We would suggest that Sen’s capabilities conceptualization of justice is the the most useful way to understand justice for ICU survivors.11 Sen’s conceptualization of justice suggests that we consider the social reality of the ICU survivor, that we understand well-being as their capacity to be and do, that we recognize the unique needs that arise from the diversity of human capabilities. A recovery health system designed with such an approach would acknowledge that different people have different needs depending on internal and external contextual factors. Internal factors include personal characteristics (eg, age or gender) and individuals’ attitudes, beliefs, or coping strategies (eg, maintaining a sense of control or seeking social interaction with others). External factors include such things as availability of resources, social support, and stigma. This approach to justice invites interventions that embrace the importance of social support for overcoming some of the internal and external barriers to good recovery. Peer support, a system of giving and receiving support among people with similar experiences, is one such approach that has been studied as an intervention for ICU survivors that may have potential to address injustices for ICU survivors.12 Multiple qualitative studies provide insights into how these programs potentially benefit patients and families by promoting resilience and increasing survivors’ capacity to self-manage their health challenges through social, emotional, information, appraisal, and instrumental support.13–15
Alas, our justice obligation means that we cannot ignore the social context in which our research studies and our care are being conducted. Most of the research involving ICU survivors is being conducted in contexts where the participants are getting their basic health and social needs met.

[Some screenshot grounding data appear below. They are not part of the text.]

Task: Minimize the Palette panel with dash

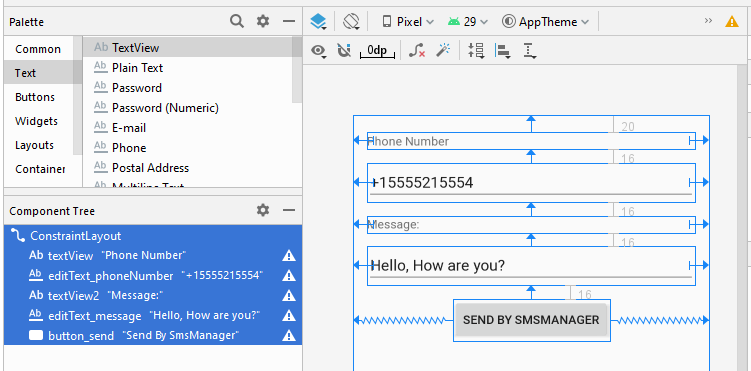Action: pyautogui.click(x=289, y=21)
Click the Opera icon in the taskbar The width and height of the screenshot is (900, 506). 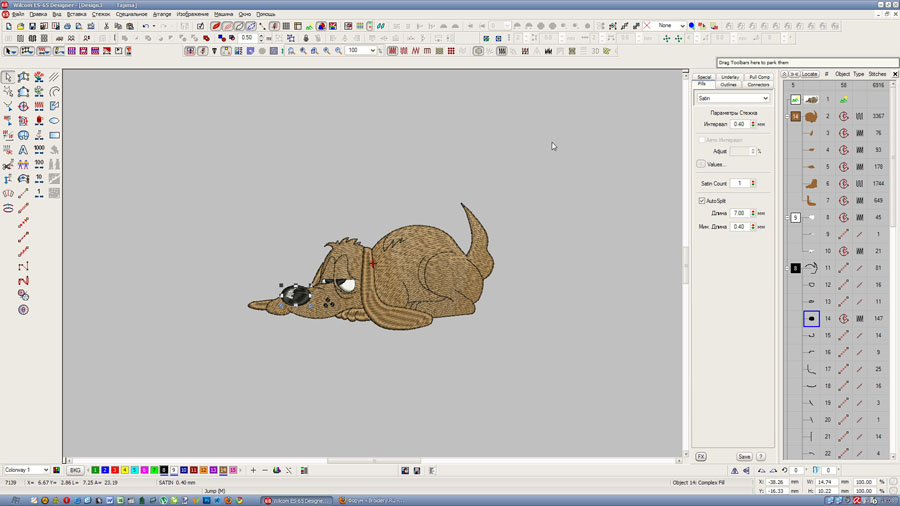coord(67,500)
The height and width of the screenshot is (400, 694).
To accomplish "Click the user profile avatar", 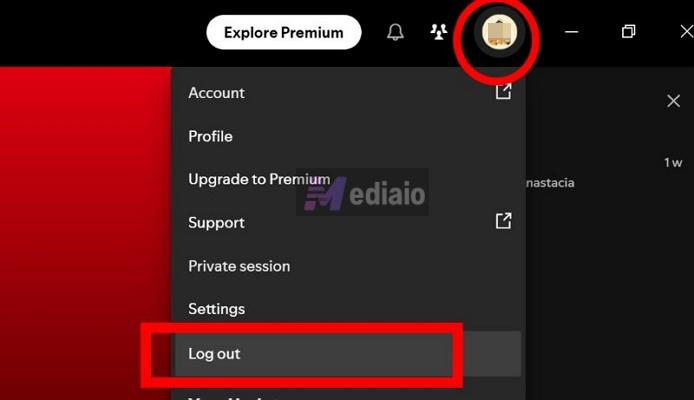I will (x=499, y=32).
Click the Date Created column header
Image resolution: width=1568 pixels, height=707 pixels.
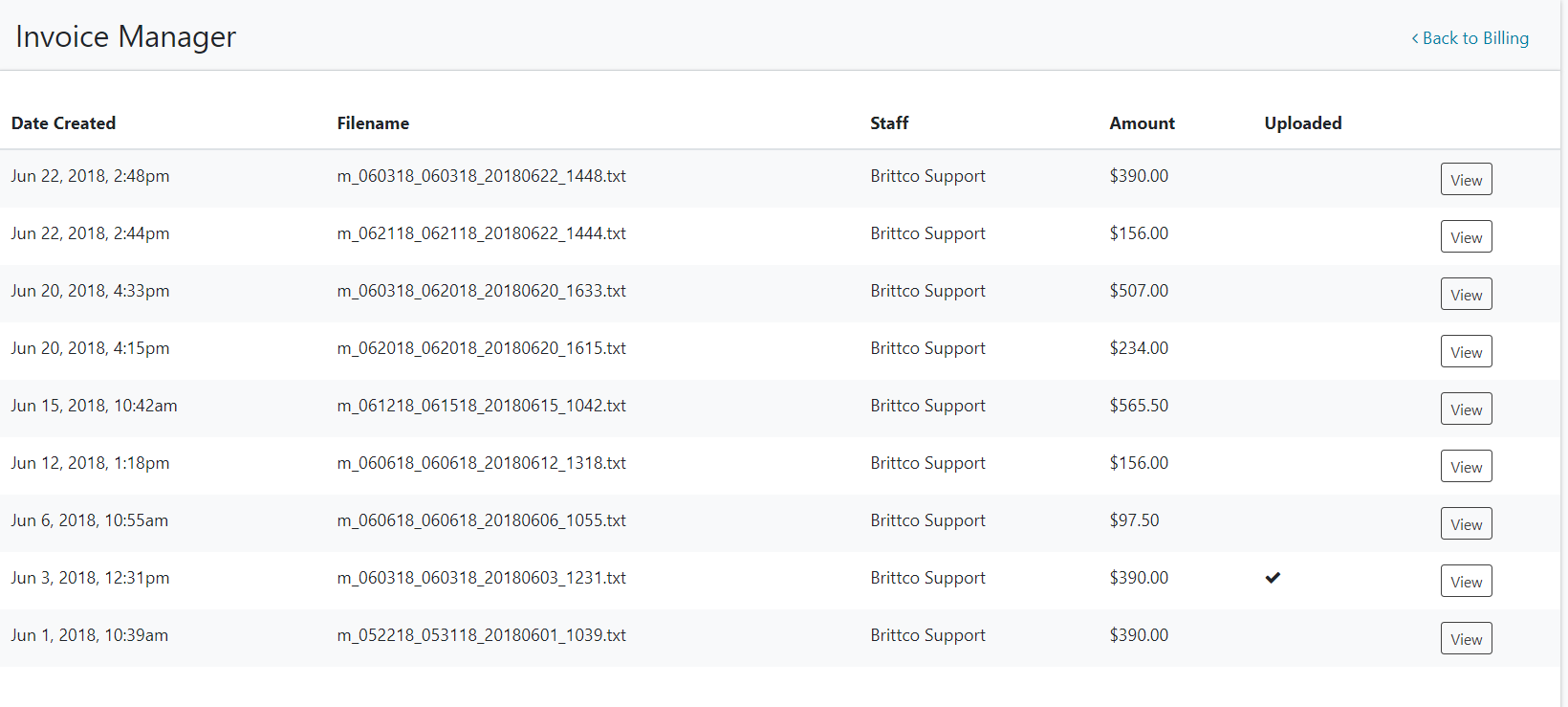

Research studies of ICU survivors will routinely exclude participants who have social risk factors that may make it difficult for them to participate in follow-up (eg, houselessness, financial insecurity such that paying for transportation is difficult). So, for us to have a truly just recovery health system that can meet the needs of all our survivors, we must be willing to advocate for social, economic, and cultural changes that can affect the social determinants of health in our patients. With the internet and social media, ICU survivors are increasingly able to become more actively involved in consuming and producing knowledge about their health. Patients can no longer be seen as detached vessels for the care they receive; the era of patient engagement means that a just health care delivery system for ICU survivors will engage with the lived expertise of ICU survivors in any redesign or service improvement.16
Our capacity to rescue individuals from the ravages of critical illness obligates us to forge a health care delivery system of recovery in which all patients are seen as fully human and are given every opportunity to thrive.
The statements and opinions contained in this editorial are solely those of the coeditors in chief.